__Exercise instructions__
From the rows below, pull out every line that contains the word "fuse", matching case exactly, and copy each one unchanged.

-- START OF Information provided --

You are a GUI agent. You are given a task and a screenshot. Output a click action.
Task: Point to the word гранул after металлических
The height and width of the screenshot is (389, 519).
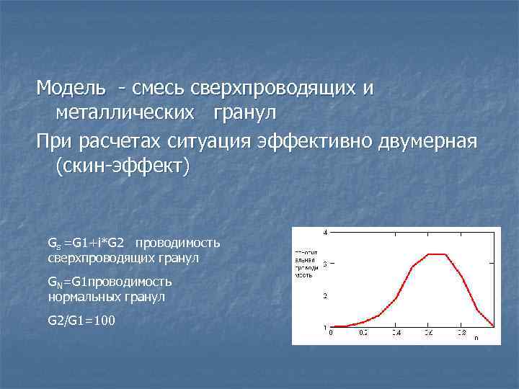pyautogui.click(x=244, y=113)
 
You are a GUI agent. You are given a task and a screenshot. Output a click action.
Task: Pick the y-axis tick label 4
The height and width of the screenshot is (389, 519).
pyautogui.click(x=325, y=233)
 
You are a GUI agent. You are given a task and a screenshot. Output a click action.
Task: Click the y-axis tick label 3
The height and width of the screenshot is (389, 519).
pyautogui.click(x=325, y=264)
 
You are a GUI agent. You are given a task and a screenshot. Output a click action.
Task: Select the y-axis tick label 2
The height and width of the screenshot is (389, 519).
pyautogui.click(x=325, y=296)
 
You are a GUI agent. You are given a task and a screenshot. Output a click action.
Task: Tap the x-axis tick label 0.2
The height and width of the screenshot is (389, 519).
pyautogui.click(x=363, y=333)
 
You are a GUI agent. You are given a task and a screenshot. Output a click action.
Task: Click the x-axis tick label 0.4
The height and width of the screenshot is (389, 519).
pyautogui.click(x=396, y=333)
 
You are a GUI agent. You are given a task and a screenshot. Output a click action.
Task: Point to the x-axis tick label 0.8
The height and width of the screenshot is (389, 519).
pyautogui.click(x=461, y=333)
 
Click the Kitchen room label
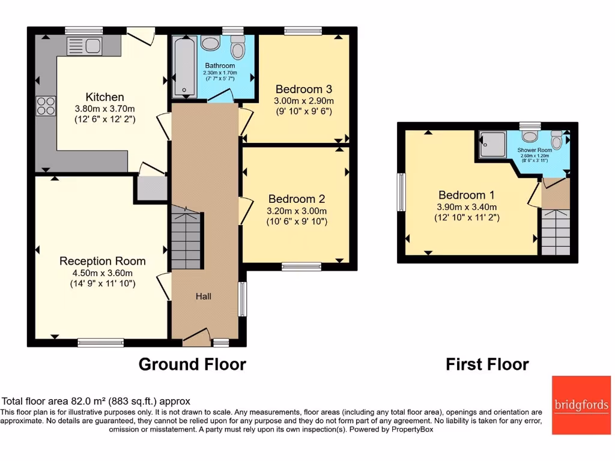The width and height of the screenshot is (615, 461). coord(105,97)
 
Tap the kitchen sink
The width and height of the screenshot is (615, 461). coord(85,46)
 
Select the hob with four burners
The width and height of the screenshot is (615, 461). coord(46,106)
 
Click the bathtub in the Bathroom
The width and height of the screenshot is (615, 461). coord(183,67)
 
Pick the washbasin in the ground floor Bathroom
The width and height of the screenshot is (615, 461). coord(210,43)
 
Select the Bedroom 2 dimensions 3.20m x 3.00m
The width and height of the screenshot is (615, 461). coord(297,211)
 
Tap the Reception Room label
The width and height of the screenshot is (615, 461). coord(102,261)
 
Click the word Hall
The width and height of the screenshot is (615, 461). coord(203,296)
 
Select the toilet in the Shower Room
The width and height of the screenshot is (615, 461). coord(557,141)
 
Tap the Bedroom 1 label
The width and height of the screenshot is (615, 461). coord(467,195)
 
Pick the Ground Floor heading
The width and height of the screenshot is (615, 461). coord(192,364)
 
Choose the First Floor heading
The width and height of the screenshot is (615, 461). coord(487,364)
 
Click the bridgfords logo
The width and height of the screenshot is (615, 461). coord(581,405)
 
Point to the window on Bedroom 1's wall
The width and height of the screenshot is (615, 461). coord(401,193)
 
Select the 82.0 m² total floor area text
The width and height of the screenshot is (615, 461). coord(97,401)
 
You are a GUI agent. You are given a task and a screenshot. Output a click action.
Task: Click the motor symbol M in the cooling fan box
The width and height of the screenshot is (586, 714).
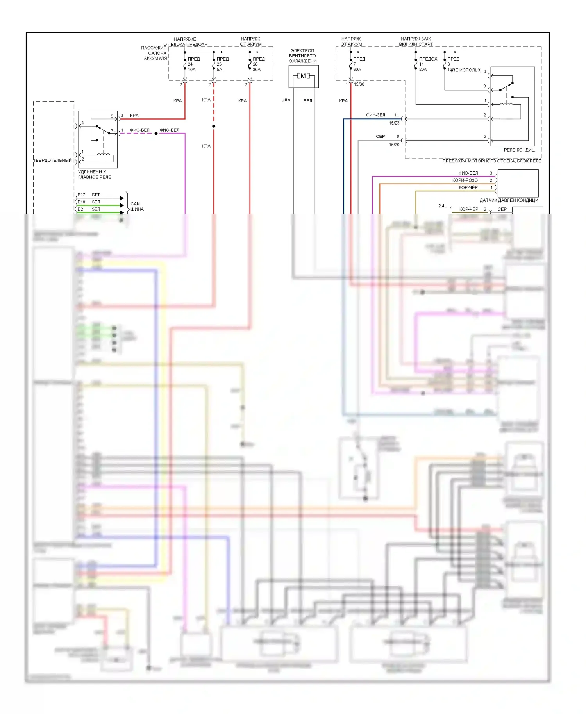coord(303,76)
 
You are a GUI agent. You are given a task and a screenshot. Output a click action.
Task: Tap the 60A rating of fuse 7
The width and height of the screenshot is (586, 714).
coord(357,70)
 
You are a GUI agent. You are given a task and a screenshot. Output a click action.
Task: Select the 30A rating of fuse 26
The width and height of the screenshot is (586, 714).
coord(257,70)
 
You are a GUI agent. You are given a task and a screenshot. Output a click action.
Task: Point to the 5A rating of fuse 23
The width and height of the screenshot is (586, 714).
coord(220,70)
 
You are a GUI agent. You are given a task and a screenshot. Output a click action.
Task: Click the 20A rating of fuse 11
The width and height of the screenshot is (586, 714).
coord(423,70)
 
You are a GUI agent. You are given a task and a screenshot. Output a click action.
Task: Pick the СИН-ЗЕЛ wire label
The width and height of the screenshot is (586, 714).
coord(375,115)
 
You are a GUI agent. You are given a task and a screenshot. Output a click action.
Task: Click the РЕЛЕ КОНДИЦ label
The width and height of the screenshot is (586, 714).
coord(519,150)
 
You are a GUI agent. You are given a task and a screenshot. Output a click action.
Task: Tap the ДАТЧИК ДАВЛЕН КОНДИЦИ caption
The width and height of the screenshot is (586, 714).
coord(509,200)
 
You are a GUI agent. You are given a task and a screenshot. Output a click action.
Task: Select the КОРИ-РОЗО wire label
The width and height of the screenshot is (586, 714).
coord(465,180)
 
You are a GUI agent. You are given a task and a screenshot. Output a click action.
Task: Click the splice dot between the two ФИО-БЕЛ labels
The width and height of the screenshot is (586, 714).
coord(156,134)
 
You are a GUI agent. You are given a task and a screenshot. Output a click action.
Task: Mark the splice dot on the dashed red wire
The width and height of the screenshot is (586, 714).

-- END OF Information provided --

__Response to this task__
Task: Tap the 60A rating of fuse 7
Task: Select the 30A rating of fuse 26
Task: Point to the 5A rating of fuse 23
Task: Click the 20A rating of fuse 11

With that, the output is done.